▶ PROVIDED TEXT:
-=-=-=-=-

According to von Mises, bureaucracy is necessarily inefficient, since it’s the system that’s used for management when there’s no market value for the services produced. Since nonprofits and government agencies can always spend more trying to deliver better service, their spending must be checked by rules and people who can say no—that is, a bureaucracy.6 Even in market-serving, profit-seeking corporations, areas like compliance, risk management, human resources, and administration don’t directly touch customers. Only bureaucratic controls can determine how much compliance and risk management and workplace snacks should be produced.

2: Its Goals Are Displaced

Even if the rules and hierarchy are set up to further the goals of the organization, over time, the aims become less important; all that remains is adherence to rules and process. There is, as Merton says, a displacement of goals to the rules themselves rather than to their desired outcomes.7 Rules are fetishized; they “become symbolic in cast, rather than strictly utilitarian.”8

Over time, goal displacement becomes more severe as new hires are trained in the rules rather than in their purpose. And since officials are admired for their knowledge of the rules’ subtleties and their ability to recall the rules’ minutia, enforcement of the rules becomes entwined with an official’s self-worth. In our government environment, employees take immense pride in knowing the details of the elephantine six-thousand-page FAR—more pride, it often seems, than in how fairly they managed procurements themselves.

3: It Stifles Innovation

In “Bureaucracy and New Product Innovation,” James D. Hlavacek argues that because innovation always seems inefficient, it can have no place in a bureaucracy—which, as we know, is designed for efficiency (that idea again! Damn you, Max!).9 Companies have optimized their processes for doing what they did well in the past; new ideas are inefficient because they disrupt those processes and demand, at least for a time, practices that are not yet finely tuned. In fact, bureaucracies are designed for precisely the opposite of innovation—they routinize what the company has done to make it repeatable. Innovation requires a sudden leap, a movement outside today’s roles and rules, and as such is resisted.

Ideally, the market would determine whether an innovation should be pursued. But in a bureaucracy, it’s a proxy for the market that makes decisions—the bureaucratic hierarchy, through its budgeting or capital investment mechanisms. Entrepreneurs in a capitalist system are free to try out new ideas even if everyone thinks they are crazy; ultimately, only their success or failure matters. But in a bureaucracy, an entrepreneur has to convince those higher in the organization, often those who were responsible for promulgating the status quo.

-=-=-=-=-

▶ EXERCISE INPUTS:
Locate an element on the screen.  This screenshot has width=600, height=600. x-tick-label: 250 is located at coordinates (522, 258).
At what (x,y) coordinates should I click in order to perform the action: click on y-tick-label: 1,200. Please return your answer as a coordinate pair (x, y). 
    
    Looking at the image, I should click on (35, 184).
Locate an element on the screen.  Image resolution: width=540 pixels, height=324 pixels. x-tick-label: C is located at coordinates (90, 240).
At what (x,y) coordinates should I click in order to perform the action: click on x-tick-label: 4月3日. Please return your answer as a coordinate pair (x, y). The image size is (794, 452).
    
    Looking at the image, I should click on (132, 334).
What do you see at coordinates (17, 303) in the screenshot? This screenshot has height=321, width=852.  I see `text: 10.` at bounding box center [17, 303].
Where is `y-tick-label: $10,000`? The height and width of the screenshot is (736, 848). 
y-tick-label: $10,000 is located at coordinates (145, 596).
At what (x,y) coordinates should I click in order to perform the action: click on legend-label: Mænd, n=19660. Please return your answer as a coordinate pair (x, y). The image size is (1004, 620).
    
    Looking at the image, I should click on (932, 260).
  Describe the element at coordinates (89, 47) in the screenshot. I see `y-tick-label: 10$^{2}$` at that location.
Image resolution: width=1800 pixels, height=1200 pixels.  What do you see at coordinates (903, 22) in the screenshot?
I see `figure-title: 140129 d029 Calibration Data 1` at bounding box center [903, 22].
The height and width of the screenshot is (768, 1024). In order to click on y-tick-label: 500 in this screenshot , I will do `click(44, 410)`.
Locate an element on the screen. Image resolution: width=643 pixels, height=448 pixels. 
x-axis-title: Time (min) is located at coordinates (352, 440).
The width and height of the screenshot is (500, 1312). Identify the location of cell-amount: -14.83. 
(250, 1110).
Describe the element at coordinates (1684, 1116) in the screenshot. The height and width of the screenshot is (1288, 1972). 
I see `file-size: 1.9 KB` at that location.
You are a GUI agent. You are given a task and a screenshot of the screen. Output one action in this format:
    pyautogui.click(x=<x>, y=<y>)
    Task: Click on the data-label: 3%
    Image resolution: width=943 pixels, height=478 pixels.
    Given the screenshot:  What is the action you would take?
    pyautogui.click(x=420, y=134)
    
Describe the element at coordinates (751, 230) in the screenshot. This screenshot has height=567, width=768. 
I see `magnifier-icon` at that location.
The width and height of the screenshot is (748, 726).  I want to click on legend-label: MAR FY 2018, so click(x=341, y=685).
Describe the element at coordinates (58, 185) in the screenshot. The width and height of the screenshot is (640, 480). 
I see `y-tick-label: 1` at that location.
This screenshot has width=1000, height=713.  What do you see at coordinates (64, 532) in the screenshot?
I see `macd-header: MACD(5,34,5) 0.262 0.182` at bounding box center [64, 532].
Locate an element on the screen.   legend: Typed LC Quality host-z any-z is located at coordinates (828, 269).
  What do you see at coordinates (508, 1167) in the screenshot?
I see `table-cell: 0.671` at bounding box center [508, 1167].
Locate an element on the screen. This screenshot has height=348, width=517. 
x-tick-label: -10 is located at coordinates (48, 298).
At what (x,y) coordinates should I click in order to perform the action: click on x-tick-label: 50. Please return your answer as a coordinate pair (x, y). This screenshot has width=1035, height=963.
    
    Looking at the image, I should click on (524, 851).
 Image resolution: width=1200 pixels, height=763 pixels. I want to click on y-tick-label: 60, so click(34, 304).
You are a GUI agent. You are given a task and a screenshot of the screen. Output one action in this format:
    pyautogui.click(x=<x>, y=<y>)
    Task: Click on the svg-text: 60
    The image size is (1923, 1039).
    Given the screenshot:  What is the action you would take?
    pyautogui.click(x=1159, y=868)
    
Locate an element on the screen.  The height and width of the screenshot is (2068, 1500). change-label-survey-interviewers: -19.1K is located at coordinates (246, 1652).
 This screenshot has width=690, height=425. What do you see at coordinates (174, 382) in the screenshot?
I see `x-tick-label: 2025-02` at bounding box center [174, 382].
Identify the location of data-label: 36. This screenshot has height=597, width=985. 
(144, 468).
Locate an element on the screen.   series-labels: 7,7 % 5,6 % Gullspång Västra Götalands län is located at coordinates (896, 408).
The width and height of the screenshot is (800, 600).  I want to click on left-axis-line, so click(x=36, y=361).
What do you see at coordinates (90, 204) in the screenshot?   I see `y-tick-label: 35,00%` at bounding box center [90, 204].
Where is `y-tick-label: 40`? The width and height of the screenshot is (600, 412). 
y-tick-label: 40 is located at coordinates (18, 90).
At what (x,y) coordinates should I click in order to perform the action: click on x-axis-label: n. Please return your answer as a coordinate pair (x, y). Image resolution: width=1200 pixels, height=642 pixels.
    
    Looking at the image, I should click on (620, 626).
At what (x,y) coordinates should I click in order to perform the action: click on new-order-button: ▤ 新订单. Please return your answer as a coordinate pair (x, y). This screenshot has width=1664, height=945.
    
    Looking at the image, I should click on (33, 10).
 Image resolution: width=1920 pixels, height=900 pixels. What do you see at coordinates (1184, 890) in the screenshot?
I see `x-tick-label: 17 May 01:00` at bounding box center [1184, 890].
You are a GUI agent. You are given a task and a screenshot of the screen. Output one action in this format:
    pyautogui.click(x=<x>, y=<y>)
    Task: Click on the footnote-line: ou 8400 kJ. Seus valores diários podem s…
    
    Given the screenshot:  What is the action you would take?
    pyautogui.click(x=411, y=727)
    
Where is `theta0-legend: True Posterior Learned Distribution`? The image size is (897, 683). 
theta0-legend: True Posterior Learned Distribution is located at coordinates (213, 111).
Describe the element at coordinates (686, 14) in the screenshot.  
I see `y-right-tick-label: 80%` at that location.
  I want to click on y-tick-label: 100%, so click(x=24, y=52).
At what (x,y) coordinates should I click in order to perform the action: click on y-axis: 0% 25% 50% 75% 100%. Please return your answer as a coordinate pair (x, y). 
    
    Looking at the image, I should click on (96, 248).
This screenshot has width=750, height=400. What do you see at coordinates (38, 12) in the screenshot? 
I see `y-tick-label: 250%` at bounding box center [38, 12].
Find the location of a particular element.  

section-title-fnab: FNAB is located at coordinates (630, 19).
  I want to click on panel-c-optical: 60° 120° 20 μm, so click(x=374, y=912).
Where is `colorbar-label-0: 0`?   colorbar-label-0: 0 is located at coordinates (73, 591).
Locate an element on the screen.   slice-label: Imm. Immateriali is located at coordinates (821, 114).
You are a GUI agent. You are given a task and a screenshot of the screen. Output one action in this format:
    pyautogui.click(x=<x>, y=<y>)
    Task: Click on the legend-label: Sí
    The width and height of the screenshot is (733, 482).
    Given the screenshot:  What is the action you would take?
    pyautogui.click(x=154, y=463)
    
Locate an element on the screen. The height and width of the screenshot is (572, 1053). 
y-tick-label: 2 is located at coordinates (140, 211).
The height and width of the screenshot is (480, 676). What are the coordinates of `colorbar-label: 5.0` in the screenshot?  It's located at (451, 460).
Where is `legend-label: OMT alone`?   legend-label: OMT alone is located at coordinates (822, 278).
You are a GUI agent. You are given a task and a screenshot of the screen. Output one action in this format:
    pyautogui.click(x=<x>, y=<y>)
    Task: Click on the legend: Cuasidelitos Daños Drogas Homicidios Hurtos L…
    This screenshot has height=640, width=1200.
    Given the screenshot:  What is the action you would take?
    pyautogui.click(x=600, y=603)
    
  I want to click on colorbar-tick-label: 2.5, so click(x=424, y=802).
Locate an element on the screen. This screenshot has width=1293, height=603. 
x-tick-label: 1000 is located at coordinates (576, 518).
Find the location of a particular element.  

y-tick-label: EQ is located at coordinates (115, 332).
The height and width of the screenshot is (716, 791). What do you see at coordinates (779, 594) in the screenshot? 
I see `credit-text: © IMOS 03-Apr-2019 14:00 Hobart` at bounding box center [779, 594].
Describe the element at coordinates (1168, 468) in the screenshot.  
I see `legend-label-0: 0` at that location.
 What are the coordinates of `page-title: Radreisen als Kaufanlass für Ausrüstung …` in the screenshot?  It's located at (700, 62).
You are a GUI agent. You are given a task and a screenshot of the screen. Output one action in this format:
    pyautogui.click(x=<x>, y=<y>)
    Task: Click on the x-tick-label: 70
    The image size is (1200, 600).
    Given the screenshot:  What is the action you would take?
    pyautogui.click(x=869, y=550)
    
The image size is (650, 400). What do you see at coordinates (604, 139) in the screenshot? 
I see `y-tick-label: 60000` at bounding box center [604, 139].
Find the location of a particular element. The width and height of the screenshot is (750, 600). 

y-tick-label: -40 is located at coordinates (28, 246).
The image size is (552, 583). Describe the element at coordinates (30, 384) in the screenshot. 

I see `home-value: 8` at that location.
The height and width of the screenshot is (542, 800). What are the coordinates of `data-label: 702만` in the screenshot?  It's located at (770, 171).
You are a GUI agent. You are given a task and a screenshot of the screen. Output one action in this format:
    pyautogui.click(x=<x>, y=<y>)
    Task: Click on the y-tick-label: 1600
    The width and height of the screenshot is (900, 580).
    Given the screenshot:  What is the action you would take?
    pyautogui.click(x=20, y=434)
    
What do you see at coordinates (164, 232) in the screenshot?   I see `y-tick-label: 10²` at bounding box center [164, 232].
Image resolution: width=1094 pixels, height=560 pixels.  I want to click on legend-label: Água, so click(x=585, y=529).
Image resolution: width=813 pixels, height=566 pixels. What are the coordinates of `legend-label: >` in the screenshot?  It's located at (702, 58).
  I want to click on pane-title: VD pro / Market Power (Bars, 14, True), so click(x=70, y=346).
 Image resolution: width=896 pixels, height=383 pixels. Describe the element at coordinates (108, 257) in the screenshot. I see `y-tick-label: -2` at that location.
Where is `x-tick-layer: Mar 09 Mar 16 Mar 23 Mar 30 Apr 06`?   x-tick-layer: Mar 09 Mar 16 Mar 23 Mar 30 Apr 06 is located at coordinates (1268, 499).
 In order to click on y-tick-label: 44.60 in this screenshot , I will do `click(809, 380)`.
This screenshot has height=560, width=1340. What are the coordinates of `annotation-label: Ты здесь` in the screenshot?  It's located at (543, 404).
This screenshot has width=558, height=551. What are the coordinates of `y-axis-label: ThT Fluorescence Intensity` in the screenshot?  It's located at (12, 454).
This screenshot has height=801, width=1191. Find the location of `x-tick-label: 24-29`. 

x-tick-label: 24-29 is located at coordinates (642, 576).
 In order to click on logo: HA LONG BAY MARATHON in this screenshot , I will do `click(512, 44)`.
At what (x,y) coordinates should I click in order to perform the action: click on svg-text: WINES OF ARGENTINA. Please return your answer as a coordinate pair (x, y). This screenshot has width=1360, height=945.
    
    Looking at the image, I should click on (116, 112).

-=-=-=-=-

▶ QUESTIONS ON THE MATERIAL:
1 – Reproduce verbatim the part of the bureaucracy passage starting at "Ideally, the market" and ending at "the status quo.".
2 – Identify every line of the records that contains the word "Find", and copy each of those lines in full.

▶ RESULTS OF THE EXERCISE:
1 –
Ideally, the market would determine whether an innovation should be pursued. But in a bureaucracy, it’s a proxy for the market that makes decisions—the bureaucratic hierarchy, through its budgeting or capital investment mechanisms. Entrepreneurs in a capitalist system are free to try out new ideas even if everyone thinks they are crazy; ultimately, only their success or failure matters. But in a bureaucracy, an entrepreneur has to convince those higher in the organization, often those who were responsible for promulgating the status quo.

2 –
Find the location of a particular element.  
Find the location of a particular element.  
Find the location of a particular element. The width and height of the screenshot is (750, 600). 
This screenshot has height=801, width=1191. Find the location of `x-tick-label: 24-29`. 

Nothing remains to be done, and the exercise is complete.